Tandis que l’administration se prépare aux retombées potentielles d’une (possible) action européenne, elle poursuit sa campagne de sanctions contre l’Iran et se prépare à animer avec la Pologne le mois prochain une conférence centrée sur le combat contre les menaces iraniennes.

Jeudi, le Trésor a imposé des sanctions contre deux milices appuyées par l’Iran en Syrie et contre Qeshm Fars Air, une compagnie aérienne civile iranienne qu’il accuse de convoyer des armes et du personnel en Syrie pour apporter son support au gouvernement de Bashar Assad.
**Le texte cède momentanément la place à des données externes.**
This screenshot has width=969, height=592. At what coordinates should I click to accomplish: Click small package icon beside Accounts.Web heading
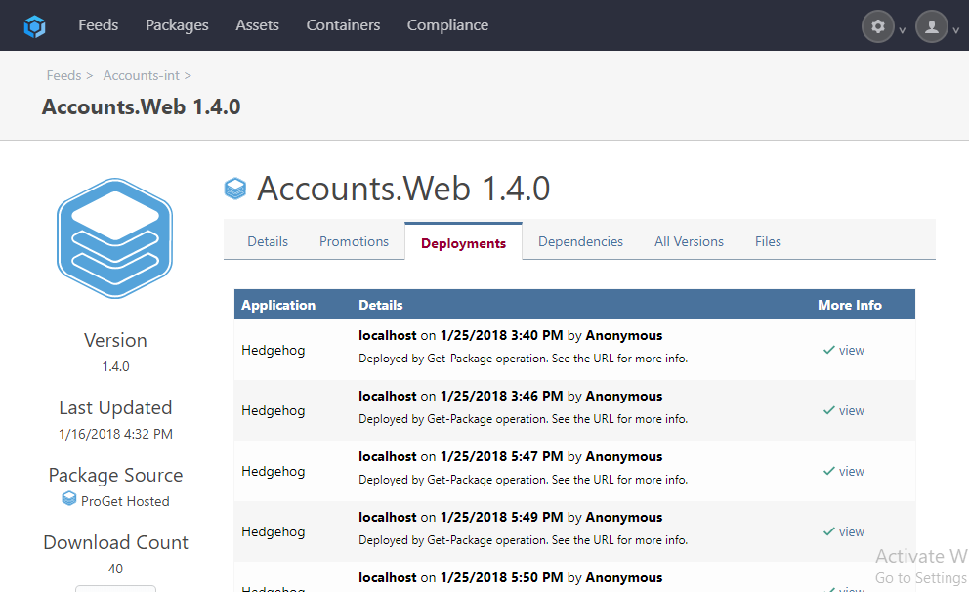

Les sanctions bloquent tous les actifs que les cibles pourraient avoir dans des juridictions américaines et empêchent les Américains de faire des affaires avec elles.

En même temps, le Département d’État a déclaré au Congrès ce mois-ci qu’il renoncerait à certaines des sanctions contre l’Iran pour permettre à des compagnies américaines de vendre des pièces de rechange à des compagnies iraniennes dont elles ont besoin pour faire fonctionner des avions Boeing vieillissants, construits aux États-Unis.

Ces dérogations ont soulevé des questions sur la colline du Capitole parce que certains législateurs présentent des lois qui visent spécifiquement le secteur de l’aviation civile iranienne. Et certains faucons anti-iraniens en-dehors de l’administration ont exprimé leur inquiétude également.

Mark Dubowitz, le directeur général de la Fondation pour le Défense des Démocraties, a déclaré que le secteur de l’aviation iranien est utilisé par les Gardiens de la Révolution, une branche de l’armée iranienne qui a des liens avec les réseaux combattants, et que l’Iran utilise pour étendre son influence dans la région et à l’étranger.

« Quels contrôles effectifs l’administration a-t-elle mis en place pour s’assurer que les avions recevant ces services autorisés ne sont pas en train de faciliter le soutien de l’Iran en faveur d’activités destructrices ? » se demande-t-il.

Source : Associated Press News, Deb Riechmann & Matthew Lee, 28-01-2019

Traduit par les lecteurs du site www.les-crises.fr. Traduction librement reproductible en intégralité, en citant la source.